The UTEP ‘maker culture’ fosters innovation and creativity with the goal to graduate engineers with superior design and make skills, especially ‘design and make thinking’ skills. Fostering a strong commitment to research in the Additive Manufacturing and 3D Printing.
UTEP’s College of Engineering launched an extensive effort to develop world class ‘maker’ infrastructures. The effort which was sustained by securing external capital funds and internal resources delivered several new learning facilities (http://research.utep.edu/MEIL), including the Lockheed Martin Mechanical Engineering Laboratory and Design and Practice Studios I and II. These are not only state of the art facilities but also highly inspiring spaces for recruiting tomorrow’s engineering students.

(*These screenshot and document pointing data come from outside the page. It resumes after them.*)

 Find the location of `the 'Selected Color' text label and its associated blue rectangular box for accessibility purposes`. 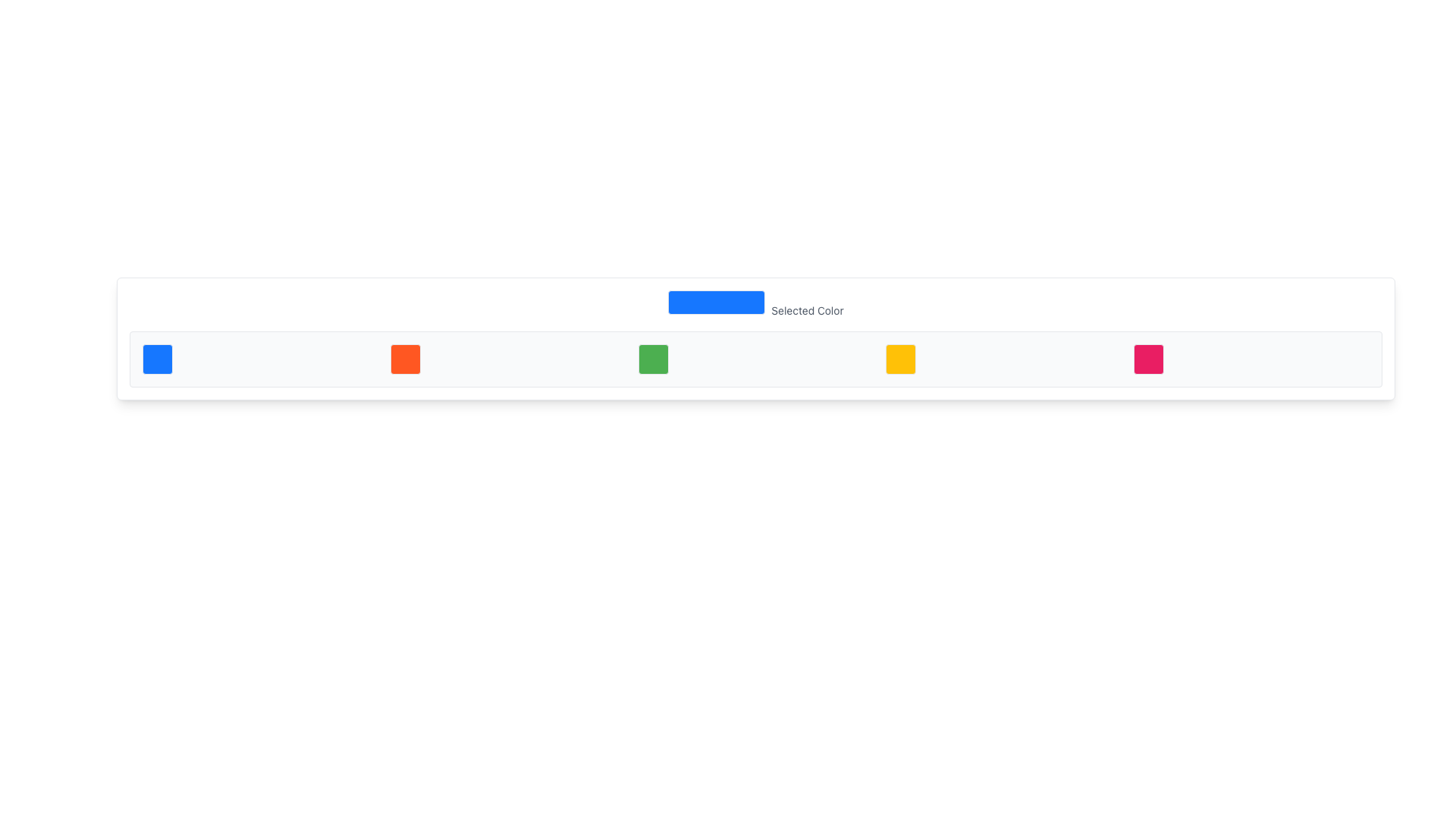

the 'Selected Color' text label and its associated blue rectangular box for accessibility purposes is located at coordinates (756, 304).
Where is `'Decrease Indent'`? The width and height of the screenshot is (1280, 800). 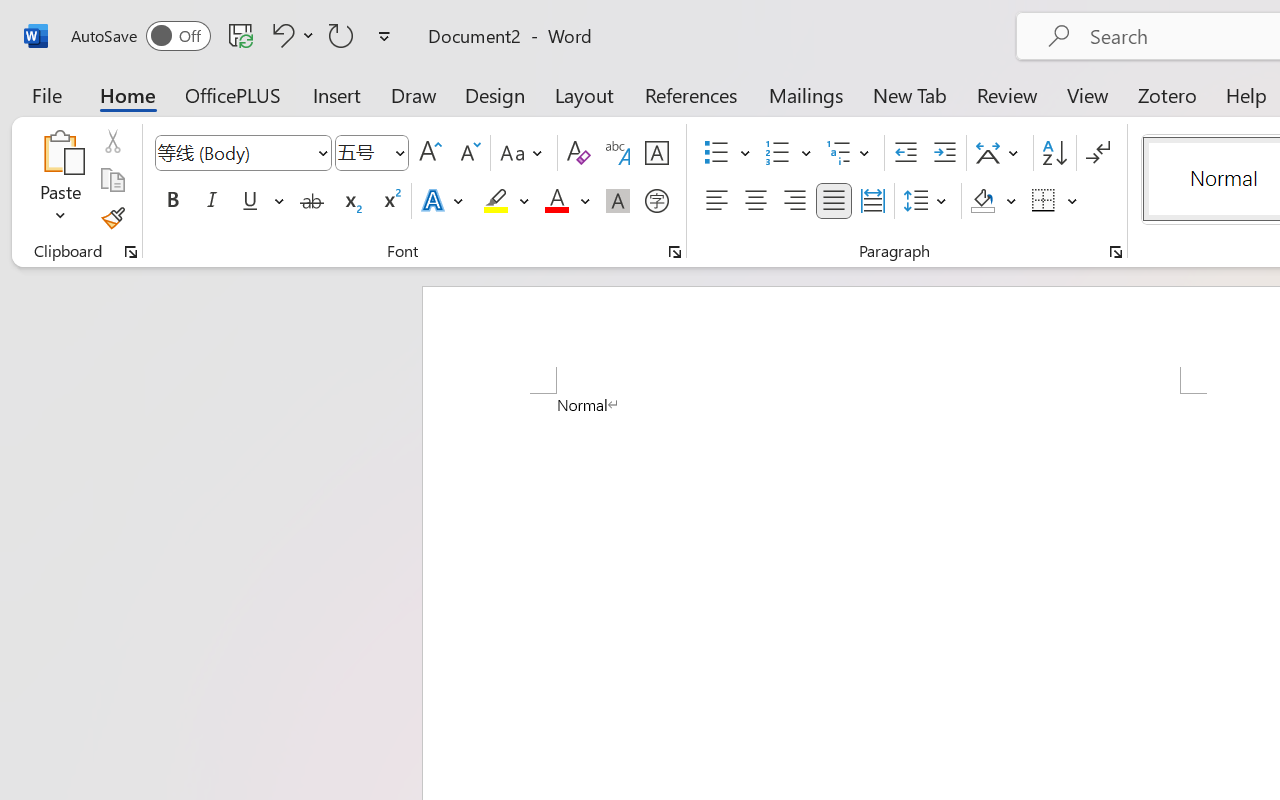 'Decrease Indent' is located at coordinates (905, 153).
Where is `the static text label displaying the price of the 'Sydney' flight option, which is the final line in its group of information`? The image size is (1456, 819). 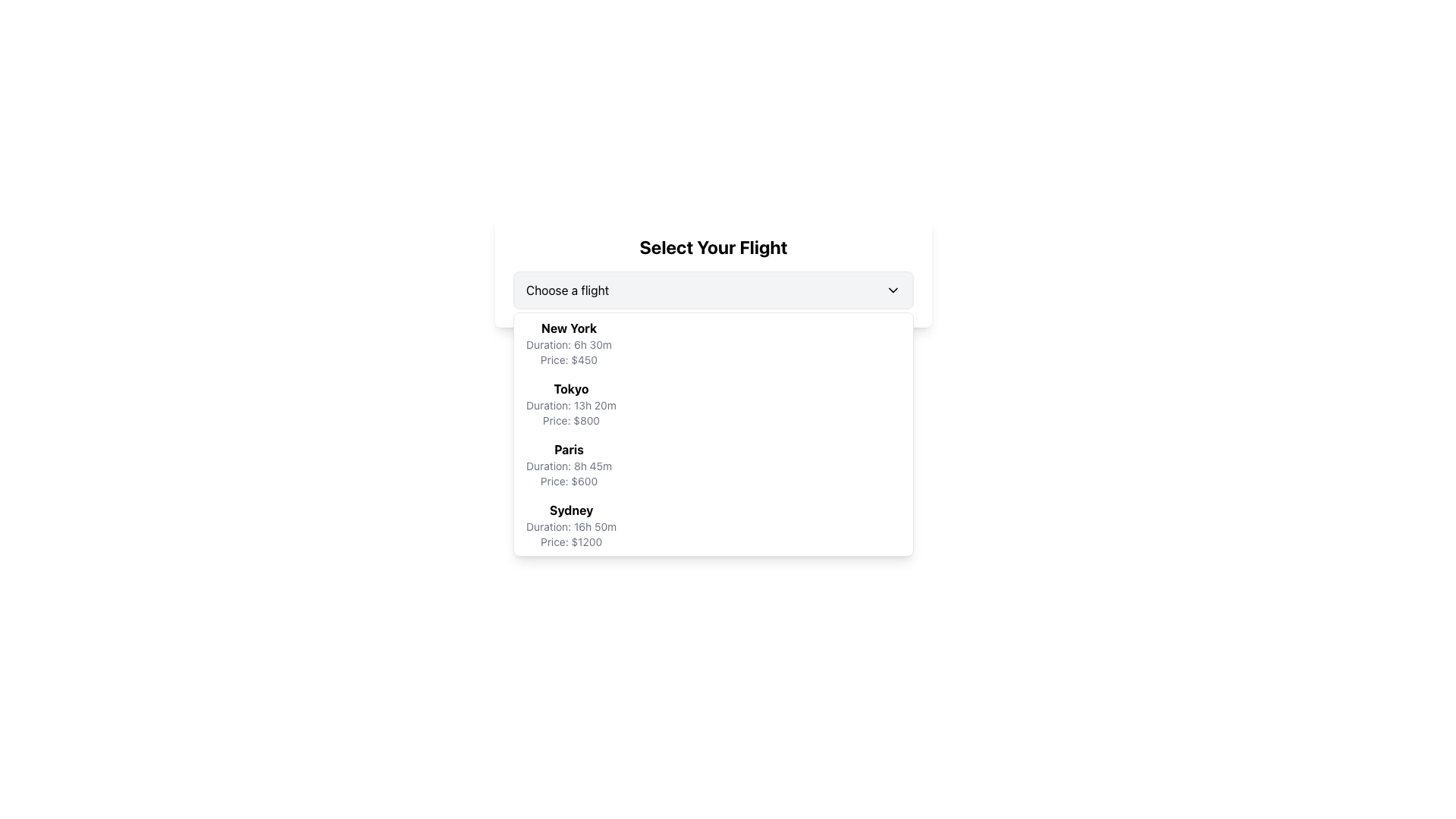 the static text label displaying the price of the 'Sydney' flight option, which is the final line in its group of information is located at coordinates (570, 541).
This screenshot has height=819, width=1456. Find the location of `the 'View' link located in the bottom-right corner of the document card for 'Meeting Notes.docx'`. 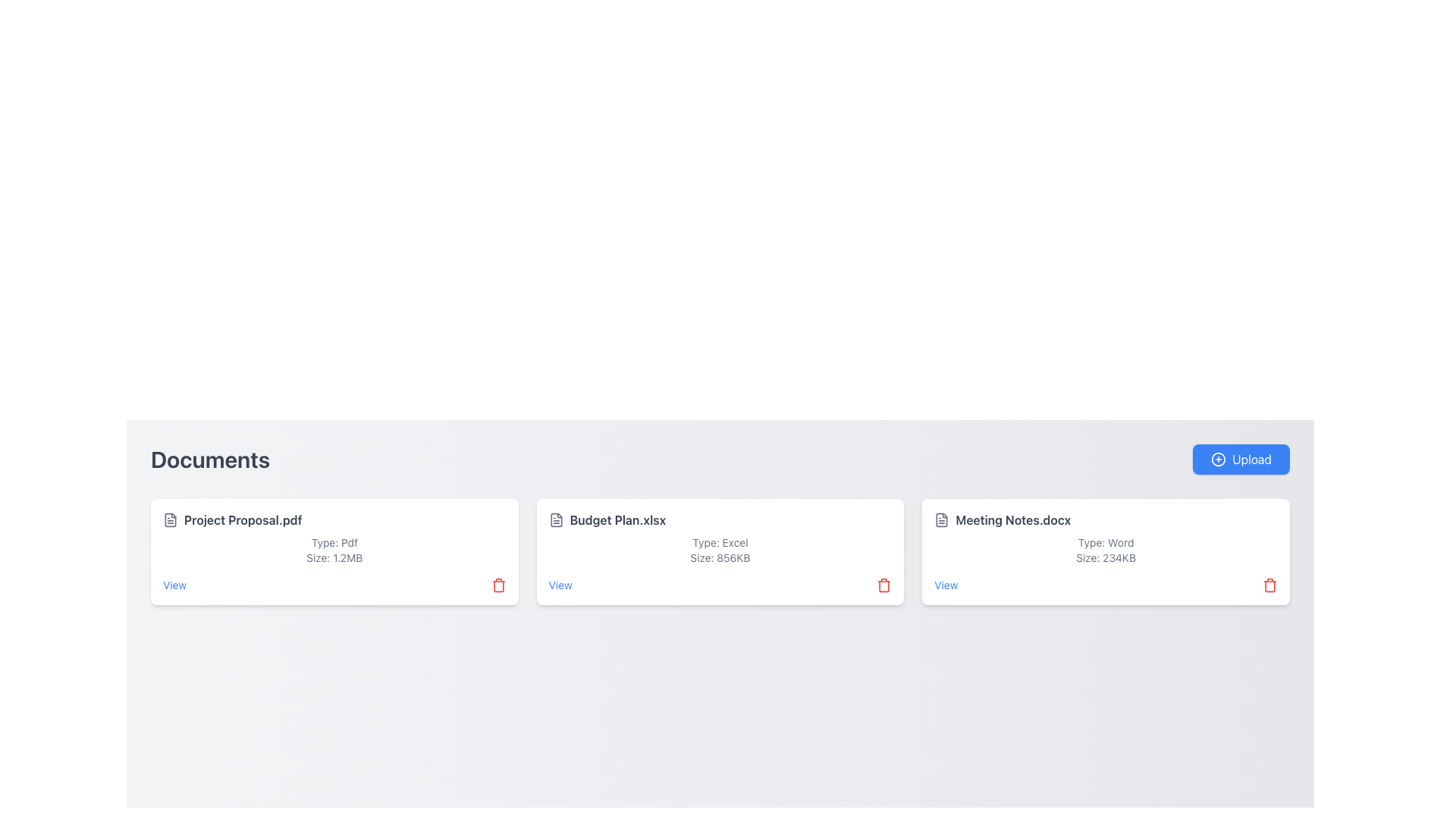

the 'View' link located in the bottom-right corner of the document card for 'Meeting Notes.docx' is located at coordinates (945, 584).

UTEP’s mechanical engineering program transitioned into a reorganized undergraduate curriculum to create a 'design and make centric’ learning environment. The change is in part due to the department’s aspiration for graduate engineers with superior ‘design and make thinking’ skills. The curriculum places an emphasis on developing skills to tackle design issues of engineered systems with many interdependent and heterogeneous subsystems. The goal is to train students with core technical abilities to synthesize and optimize design decisions for complex systems and ambiguous and uncertain constraint environments. The reorganized curriculum includes cornerstone and capstone design courses and across the curriculum project experiences to prepare students in conceptualizing, generating, evaluating, prototyping, and testing designs.
Undergraduate Courses:
Mechanical engineering courses are predominantly project based. Each class is assigned a semester long project where student groups work on various subsystems (mechanical, sensors and instrumentation, control, integration etc.) and then make, integrate, and test them to accomplish the overall project goal. The entire mechanical engineering curriculum is based on “Design, Make, and Test” philosophy.
UTEP’s College of Engineering has K-12 Programs such as the Science, Engineering, Mathematics and Aerospace Academy made possible by a strong collaboration between UTEP and NASA. http://engineering.utep.edu/announcement061711.htm
The College of Engineering works closely with the El Paso Independent School District and the local industry. Local industry includes local entrepreneurs. The Keck Center works with almost 100 Fortune 500 companies and virtually all major federal agencies including local doctors requiring medical modeling done pro-bono, the maquiladora industry that works across the international border requiring prototyping.
The department has a more than 85.0% increase in the number of BS degrees awarded and a 33% increase in total undergraduate enrollment. More than 85% graduating seniors received job offers prior to graduation.
Frank Medina – doctoral graduate and local El Pasoan – is now working at Oak Ridge National Labs with Arcam the Electron Beam Melting printing company.
One of the College of Engineering technologies is the leading technology to use 3D printing to transform the way in which Printed Circuit Boards are made – now confined to 2D.